On Tuesday the Department for Transport confirmed it struck a deal with Transport for London to help the service cope with potential lost revenue caused by uncertainty over post-pandemic demand.

TfL expects to receive around £1.2 billion of funding from the Government until the end of March 2024 to help should passenger numbers not recover at the rate budgeted for.

But London mayor Sadiq Khan said a £740 million funding gap remains in TfL’s budget over the next 20 months, with fare increases and service cuts under consideration alongside efficiency savings.

Transport Secretary Grant Shapps said: "For over two years now, we’ve time and again shown our unwavering commitment to London and the transport network it depends on, but we have to be fair to taxpayers across the entire country.

"This deal more than delivers for Londoners and even matches the mayor’s own pre-pandemic spending plans but for this to work, the mayor must follow through on his promises to get TfL back on a steady financial footing, stop relying on Government bailouts and take responsibility for his actions.

"Now is the time to put politics to one side and get on with the job – Londoners depend on it."

'Treated with disdain'

Manuel Cortes, the Transport Salaried Staffs’ Association’s general secretary, said: “Our members at TfL are understandably concerned and angry at this funding settlement.

“They’ve been treated with disdain by this Conservative government despite their heroic efforts in keeping London’s transport moving and years of pay restraint.

“Any attacks on their pensions will lead to industrial unrest.

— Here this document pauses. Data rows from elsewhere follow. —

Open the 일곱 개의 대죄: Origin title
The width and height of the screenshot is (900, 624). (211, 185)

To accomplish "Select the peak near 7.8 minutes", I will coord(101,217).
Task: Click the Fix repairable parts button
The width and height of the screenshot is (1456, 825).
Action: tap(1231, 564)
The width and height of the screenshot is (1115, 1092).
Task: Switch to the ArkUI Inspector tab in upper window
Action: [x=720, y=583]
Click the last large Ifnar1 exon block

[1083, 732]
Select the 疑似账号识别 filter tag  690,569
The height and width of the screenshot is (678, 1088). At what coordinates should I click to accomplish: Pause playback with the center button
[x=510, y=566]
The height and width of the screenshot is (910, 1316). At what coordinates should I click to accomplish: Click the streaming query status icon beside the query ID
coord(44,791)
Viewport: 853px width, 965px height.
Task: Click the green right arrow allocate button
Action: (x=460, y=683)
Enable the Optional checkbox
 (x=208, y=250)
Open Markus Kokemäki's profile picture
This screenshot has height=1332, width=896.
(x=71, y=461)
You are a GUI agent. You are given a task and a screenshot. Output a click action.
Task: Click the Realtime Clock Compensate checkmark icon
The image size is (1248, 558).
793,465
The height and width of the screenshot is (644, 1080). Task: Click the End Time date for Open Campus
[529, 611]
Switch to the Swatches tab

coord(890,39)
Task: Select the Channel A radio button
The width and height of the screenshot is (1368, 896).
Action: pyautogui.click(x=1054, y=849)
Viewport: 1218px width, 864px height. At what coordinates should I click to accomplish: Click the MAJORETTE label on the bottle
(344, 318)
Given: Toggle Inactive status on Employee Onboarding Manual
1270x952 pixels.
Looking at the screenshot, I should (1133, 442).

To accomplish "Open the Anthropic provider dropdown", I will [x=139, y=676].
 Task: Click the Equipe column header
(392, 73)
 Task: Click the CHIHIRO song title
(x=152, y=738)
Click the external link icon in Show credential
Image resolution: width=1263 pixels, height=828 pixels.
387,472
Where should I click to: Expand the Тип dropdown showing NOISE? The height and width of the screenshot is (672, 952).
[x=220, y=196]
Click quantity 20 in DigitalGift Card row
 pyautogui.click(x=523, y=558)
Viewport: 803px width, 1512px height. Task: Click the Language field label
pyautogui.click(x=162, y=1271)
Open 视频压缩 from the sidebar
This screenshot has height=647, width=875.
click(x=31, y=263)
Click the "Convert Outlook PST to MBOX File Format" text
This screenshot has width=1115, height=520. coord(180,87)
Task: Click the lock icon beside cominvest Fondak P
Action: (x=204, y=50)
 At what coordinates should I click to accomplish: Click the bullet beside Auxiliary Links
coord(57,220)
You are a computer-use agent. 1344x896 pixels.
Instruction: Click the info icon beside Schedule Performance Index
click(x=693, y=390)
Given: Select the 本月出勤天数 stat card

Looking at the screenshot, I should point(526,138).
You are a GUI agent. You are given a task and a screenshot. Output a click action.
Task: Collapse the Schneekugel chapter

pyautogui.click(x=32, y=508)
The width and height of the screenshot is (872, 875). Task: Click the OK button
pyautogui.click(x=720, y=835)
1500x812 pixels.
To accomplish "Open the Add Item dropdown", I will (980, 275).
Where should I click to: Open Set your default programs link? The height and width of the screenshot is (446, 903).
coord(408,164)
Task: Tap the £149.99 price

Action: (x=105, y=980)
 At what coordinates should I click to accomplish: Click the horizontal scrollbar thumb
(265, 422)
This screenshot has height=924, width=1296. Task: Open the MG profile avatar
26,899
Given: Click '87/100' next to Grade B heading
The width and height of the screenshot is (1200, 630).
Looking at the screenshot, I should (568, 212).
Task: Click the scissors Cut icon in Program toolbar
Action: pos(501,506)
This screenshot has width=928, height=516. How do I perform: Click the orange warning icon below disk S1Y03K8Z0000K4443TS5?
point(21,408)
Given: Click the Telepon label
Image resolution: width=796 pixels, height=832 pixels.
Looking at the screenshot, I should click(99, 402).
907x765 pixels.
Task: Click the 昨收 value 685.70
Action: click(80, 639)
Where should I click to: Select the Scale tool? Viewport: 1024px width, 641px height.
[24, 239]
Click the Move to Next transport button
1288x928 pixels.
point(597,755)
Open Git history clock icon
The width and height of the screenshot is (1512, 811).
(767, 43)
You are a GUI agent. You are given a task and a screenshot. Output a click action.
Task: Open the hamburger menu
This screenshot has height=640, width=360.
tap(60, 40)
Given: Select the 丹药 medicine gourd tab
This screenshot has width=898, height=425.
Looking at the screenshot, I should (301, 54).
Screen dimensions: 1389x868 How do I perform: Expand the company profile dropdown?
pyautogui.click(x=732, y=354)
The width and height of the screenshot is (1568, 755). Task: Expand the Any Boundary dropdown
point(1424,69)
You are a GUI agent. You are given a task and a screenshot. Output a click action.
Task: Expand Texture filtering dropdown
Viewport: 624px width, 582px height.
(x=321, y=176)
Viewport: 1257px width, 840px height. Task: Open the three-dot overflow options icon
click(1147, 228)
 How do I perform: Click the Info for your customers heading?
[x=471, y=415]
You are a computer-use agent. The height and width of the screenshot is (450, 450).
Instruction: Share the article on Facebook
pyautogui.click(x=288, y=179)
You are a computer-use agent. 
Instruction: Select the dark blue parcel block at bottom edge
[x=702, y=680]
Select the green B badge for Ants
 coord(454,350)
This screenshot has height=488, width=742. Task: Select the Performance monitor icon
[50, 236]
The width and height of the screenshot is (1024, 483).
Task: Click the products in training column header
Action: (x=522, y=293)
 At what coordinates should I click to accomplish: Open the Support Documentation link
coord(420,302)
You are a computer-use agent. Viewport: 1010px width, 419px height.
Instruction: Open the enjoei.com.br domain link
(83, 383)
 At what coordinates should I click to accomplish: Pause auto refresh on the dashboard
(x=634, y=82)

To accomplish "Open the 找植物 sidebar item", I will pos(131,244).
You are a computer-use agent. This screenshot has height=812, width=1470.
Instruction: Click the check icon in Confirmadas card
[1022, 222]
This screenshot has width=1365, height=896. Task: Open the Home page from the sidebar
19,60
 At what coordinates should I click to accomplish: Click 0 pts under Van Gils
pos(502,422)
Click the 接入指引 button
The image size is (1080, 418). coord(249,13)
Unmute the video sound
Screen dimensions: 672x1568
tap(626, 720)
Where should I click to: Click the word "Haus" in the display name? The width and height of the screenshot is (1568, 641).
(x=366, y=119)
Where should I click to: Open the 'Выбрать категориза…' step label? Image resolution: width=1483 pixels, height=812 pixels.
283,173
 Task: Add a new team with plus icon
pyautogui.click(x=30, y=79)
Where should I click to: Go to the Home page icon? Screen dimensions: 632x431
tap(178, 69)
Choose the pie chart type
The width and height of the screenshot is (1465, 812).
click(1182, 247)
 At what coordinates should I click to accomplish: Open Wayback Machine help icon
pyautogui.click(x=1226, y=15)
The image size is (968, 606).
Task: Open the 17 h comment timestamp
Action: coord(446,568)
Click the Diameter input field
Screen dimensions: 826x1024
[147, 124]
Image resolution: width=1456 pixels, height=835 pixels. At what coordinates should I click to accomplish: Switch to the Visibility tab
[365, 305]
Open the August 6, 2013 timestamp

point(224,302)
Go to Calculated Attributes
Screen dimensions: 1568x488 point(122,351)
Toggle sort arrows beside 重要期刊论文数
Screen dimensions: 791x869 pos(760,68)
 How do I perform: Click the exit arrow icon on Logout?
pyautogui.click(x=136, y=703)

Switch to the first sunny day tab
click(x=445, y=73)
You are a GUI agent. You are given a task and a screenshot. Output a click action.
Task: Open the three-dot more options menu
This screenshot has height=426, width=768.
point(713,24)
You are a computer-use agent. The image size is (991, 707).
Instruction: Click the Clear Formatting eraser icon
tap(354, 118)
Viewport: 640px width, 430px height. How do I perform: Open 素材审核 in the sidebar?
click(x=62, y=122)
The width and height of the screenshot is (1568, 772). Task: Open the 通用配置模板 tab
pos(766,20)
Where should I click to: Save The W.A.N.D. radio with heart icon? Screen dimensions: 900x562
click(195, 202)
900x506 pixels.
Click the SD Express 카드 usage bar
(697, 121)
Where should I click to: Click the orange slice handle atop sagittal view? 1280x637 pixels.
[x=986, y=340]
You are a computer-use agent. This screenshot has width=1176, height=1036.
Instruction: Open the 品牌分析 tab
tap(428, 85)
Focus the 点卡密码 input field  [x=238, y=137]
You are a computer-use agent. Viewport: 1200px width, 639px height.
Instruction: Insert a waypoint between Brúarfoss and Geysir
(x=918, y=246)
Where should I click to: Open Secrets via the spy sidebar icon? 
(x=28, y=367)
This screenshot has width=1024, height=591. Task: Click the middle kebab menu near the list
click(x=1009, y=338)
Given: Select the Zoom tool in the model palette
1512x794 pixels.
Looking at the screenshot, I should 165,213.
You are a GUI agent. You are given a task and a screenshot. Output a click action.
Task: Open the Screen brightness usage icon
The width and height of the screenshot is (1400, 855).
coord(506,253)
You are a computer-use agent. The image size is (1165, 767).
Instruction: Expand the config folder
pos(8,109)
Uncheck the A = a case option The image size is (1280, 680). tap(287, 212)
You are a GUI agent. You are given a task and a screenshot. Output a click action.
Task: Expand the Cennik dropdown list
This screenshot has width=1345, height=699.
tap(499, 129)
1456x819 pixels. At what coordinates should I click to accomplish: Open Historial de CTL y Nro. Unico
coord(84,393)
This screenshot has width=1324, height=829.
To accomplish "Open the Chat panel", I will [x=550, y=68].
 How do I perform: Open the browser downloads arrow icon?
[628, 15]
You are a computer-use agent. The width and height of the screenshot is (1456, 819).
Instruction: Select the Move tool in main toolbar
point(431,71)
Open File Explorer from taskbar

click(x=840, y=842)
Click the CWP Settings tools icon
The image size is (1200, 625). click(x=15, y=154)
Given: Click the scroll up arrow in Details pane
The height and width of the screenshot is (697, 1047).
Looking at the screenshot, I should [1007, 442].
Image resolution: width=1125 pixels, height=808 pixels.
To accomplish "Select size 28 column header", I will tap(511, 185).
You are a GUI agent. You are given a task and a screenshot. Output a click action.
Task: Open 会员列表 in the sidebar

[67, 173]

“TfL’s precarious financial situation is a direct result of a dodgy deal made by Boris Johnson when he was Mayor of London which cut government funding to TfL by £700 million per year.

“This leaves London as the only major city in the world that does not receive public funding to cover running costs.

“Covid exacerbated this situation.

“Ultimately, London and Londoners are being punished for voting Labour and it will be they who pay the price, with cuts to services and investment and higher fares.

“Already they have been warned of ‘unprecedented’ increases next year, which will impact most upon the poorest in the capital.”